Reputation: 61
I'm building a scraper to get the product prices from a website.
At the moment I have the following code:
def parse(self, response):
for tank in response.xpath('//html/body/div/div[4]/div/div/div/table[1]/tr/td/div/span/span'):
item = VapeItem()
item["price"] = tank.xpath("text()").extract()
yield item
And here is the json output:
{"price": ["5,00 \u20ac\n \n \n \n \n \n *\n \n \n \n "]},
I've tried encoding("utf-8"), strip, replaces, but nothing seems to work.
My question is: How do I make that output readable. Either make "5.00 €" ( \u20ac) or just "5.00"
Thanks in advance!
Upvotes: 4
Views: 793
Reputation: 180481
Simplest way may be to split once and replace any comma with a decimal:
item["price"] = tank.xpath("text()").extract()[0].split(None,1)[0].replace(",",".")
That will leave you with 5.00
. Because you have a *
in the string strip would not work, you could pass that character to strip i,e [0].rstrip("\n* ")
but if there were other errant chars that would break.

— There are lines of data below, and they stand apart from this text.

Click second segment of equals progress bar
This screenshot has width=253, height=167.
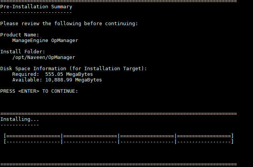90,136
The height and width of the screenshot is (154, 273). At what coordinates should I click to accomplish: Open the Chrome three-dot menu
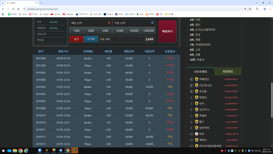click(x=270, y=9)
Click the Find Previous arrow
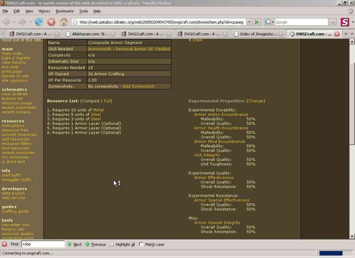The image size is (355, 258). [95, 244]
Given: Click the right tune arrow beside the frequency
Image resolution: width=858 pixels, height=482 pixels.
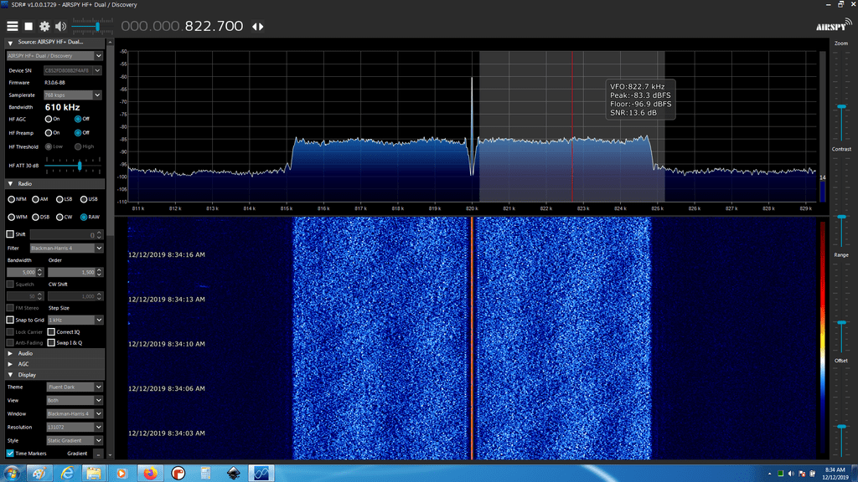Looking at the screenshot, I should coord(261,26).

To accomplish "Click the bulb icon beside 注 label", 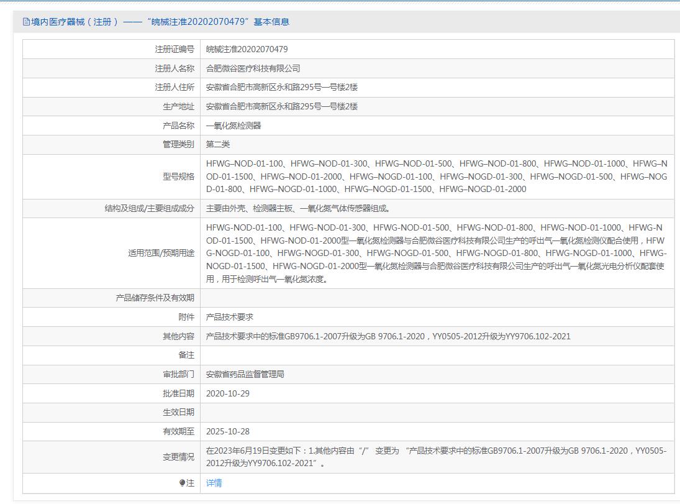I will [x=182, y=483].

If you want the euro sign too, you can decode('unicode-escape')
:
d={"price": ["5,00 \u20ac\n \n \n \n \n \n *\n \n \n \n "]}
d["price"] = d["price"][0].decode('unicode-escape').rstrip("\n * ").replace(",",".")
print(d["price"])
5.00 €
If you want to combine it with split and keep the sign, also formatting it a bit nicer:
p,s,_ = d["price"][0].split(None, 2)
d["price"] = u"{}{}".format(s.decode("unicode_escape"),p.replace(",","."))
print(d["price"])
Which will give you:
€5.00
Upvotes: 2